Adolescence is a critical period that can determine the trajectory of girls’ lives. It is a stage at which key investments and support can set girls on a path towards empowerment, or when discrimination, recurrent constraints, harmful practices, and violence can send them down a negative spiral with lifelong consequences, not just for themselves, but for societies and future generations.

When adolescent girls are empowered, it benefits all. Empowered girls grow into empowered women who can care better for themselves and their families, increase their earning potential, serve as active and equal citizens and change agents, and spur economic growth for communities and nations.

All too often, however, deeply entrenched gender discrimination and social norms put adolescent girls at risk of violence, compromising their safe and healthy transition from childhood to adulthood. Violence can begin early in girls’ lives, but the gender dimensions of violence and abuse – physical, sexual and psychological – are more pronounced in adolescence. Life transitions, with the onset of puberty, heighten girls’ exposure to violence, harassment and abuse. The impact perpetuates a cycle of violence that persists into womanhood and beyond.

Empowering adolescent girls through education, technical and vocational education and training as well as life-skills, social support, knowledge and participation at this particularly vulnerable stage can help end the cycle of violence before it persists, or even before it begins.
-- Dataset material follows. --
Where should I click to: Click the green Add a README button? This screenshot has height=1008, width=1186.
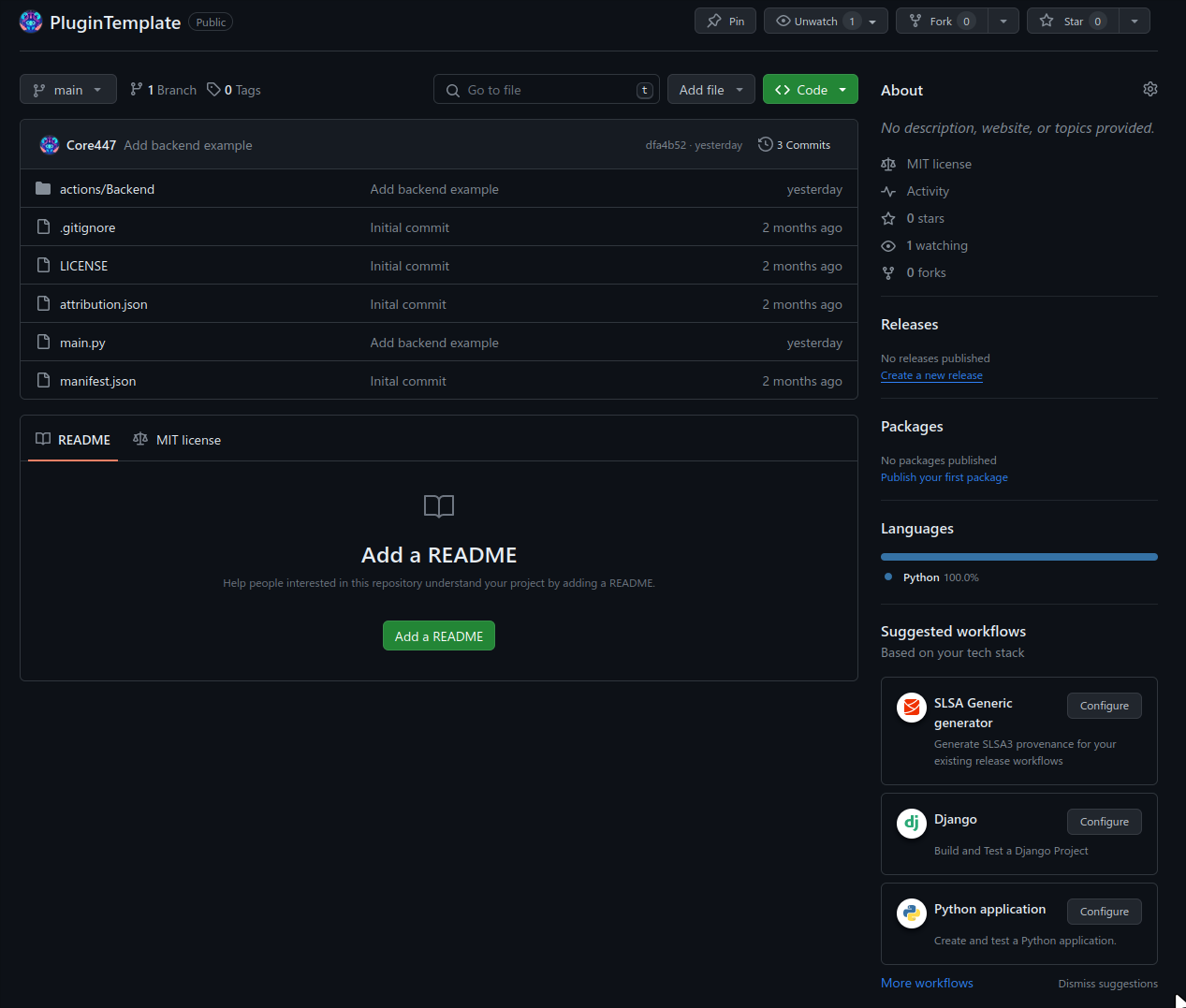(438, 636)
International Day of the Girl Child

In recognition of the importance of investing in and empowering girls during adolescence and preventing and eliminating the various forms of violence they experience, the theme of International Day of the Girl Child for 2014 will be: Empowering Adolescent Girls: Ending the Cycle of Violence.

To take efforts to end all forms of violence against girls and women to the next level, it is important that we focus on adolescent girls and move beyond awareness-raising to investments in and support for this critical group that will shape the present and the future. Building on the United Nations Secretary-General’s UNiTE to End Violence against Women campaign, we must look at the opportunities initiatives such as Education for All and the global movement to end child marriage provide to empower adolescent girls and must ensure that they are protected from harm, are supported by family and friends, and are able to act in their own interest. It is time to consolidate good practice and focus on actions and results, paving the way for a more gender-equitable post-2015 development agenda and review of progress against the Beijing Declaration and Platform for Action.

Governments, the UN system, civil society, and public and private institutions are called on to join forces and reaffirm their commitment to end the scourge of violence against adolescent girls and to promote their empowerment by:

  • Investing in adolescent girls to equip them with skills, confidence, and life options: through family, schools, technical and vocational education and training, and health, social and economic support systems
  • Making infrastructure, services, and technology accessible to girls and effective in meeting their needs for safety, connectivity and mobility,
  • Facilitating adolescent girls engagement in civic, economic and political life
  • Continuing to advocate for making violence against girls and women visible and unacceptable both in private and public domains
  • Strengthening data, measurement and the evidence base in relation to the empowerment of and violence against adolescent girls.